I'm a new grad also but I think that makes no sense to do a slow IV push when you stop the infusion because the med would sit between there and their vein and than when you turn the fluids back on it would be almost like a fast push because the fluids and med would go in in a few seconds. Let me tell you that anytime that little part of my brain that said uh oh something is wrong it's something we should trust. I saw one nurse with experience push a med through tubing that a piggyback had just ran through (she didn't look at compatibility) and I thought there is no way all of that would be out yet. Sure enough precipitate formed and she pulled that tubing off that patient. I also once saw a nurse hook up TPN to a peripheral site and I started to question her when the pt complained of burning. I think sometimes that when these seasoned nurses train they get distracted. Not to I know everything, I know that as a new grad I'm learning but I try to trust my instincts.

Technically some facilities will let you infuse TPN via a peripheral as long as the Dextrose is 12.5% or less. However, it still burns.

I personally always turn on my main IV fluid, flush with a couple cc's of NS, slowing push the med, and then slowly flush with NS before turning my main fluid back on.

I feel strongly that IV push med administration is one of those safety issues where you should have NO distractions. You should focus on that task only and assess your pts for S&S adverse reactions during the IV push. It's also a great time to converse with your patient, assess with your eyes, educate...etc all while keeping yourself focused on the task at hand and assessing the pt's response. Just my humble opinion. :twocents:

From what your original post said... personally I do not think this was "sloppy" at all. She was teaching you a little trick to spend your time wisely.

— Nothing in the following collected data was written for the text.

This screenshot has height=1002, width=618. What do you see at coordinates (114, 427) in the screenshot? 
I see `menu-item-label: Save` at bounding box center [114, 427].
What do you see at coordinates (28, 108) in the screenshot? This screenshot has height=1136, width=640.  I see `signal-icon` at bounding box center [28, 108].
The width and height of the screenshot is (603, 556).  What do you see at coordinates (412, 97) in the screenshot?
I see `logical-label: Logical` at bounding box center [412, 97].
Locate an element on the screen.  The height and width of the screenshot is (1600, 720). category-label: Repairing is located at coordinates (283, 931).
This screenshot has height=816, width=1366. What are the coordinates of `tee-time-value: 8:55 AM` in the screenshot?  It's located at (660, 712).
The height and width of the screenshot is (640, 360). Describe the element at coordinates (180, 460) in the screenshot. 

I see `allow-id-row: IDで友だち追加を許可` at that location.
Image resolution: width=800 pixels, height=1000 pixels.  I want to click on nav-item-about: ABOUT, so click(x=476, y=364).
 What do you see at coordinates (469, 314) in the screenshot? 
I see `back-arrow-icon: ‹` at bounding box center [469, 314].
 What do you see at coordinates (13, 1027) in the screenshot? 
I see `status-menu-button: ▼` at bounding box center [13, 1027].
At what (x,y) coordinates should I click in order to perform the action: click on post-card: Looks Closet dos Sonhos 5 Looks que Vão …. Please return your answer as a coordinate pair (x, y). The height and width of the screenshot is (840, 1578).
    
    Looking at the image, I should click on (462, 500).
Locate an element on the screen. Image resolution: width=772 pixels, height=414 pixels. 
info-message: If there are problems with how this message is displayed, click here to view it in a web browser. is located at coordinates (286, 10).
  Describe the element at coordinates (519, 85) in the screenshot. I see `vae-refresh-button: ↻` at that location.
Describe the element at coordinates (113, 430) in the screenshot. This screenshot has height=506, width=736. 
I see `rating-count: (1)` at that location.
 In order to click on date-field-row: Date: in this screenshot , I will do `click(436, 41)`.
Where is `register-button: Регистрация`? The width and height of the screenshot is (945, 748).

1) I assume you have computerized charting which means that your laptop is in the room with you while you are doing the meds. I often connect a IV push syrine, push a small amount of the bolus through, let it stay there a few seconds, while I check things on the computer. I am always double and triple checking the MAR. I will then go back to the IV push after 10 seconds or 20 seconds, push a little more in, and depending on the type of medication, I will continue this method until all the medication is administered. Some meds are quick pushes (1-2 minutes). Other meds are much longer (5 minutes). This is a great way to use your time wisely. You can even chart while you are waiting for the 5 minutes to elapse. Or you can just make conversation with the patient... patients love when their nurse's talk to them!

2) The Normal Saline acted as your flush following the med. I do this on a daily basis. It's much easier to give IV pushes when the patient has continuous IVF's. (granted they are compatible) It save you time of having to draw up a NS flush for the initial flush, and a 2nd flush for the final flush. I usually don't stop the infusion though if they are compatible. As long as the fluid is running at a slow rate... it's helping to deliver that med at a few drops per second. Of course it depends on the med, the rate the pump is set at, etc.

3) As for the blood in the syrine... why do you think this is "sloppy". When you are assessing your IV sites (saline locks, heplocks, etc) do you not check for positive blood return? That is how you know the catheter is still in the vein and not dislodged or infiltrating. To prevent the blood from backflowing into the IV tubing, you probably could have kept one hand on the syringe, to prevent the "push" back of the plunger. While your other hand could have attended to the laptop/charting.

I hope this makes sense to you... I know how it feels to be a new grad and things don't make sense. Ive had similar situations happen to me as a new grad.